=== Data listing ===

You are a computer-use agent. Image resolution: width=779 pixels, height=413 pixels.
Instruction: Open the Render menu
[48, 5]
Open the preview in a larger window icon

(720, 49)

===

Task to carry out:
Rewrite the entries with "Render menu" changed to "View menu" and nothing else altered.

Output:
You are a computer-use agent. Image resolution: width=779 pixels, height=413 pixels.
Instruction: Open the View menu
[48, 5]
Open the preview in a larger window icon

(720, 49)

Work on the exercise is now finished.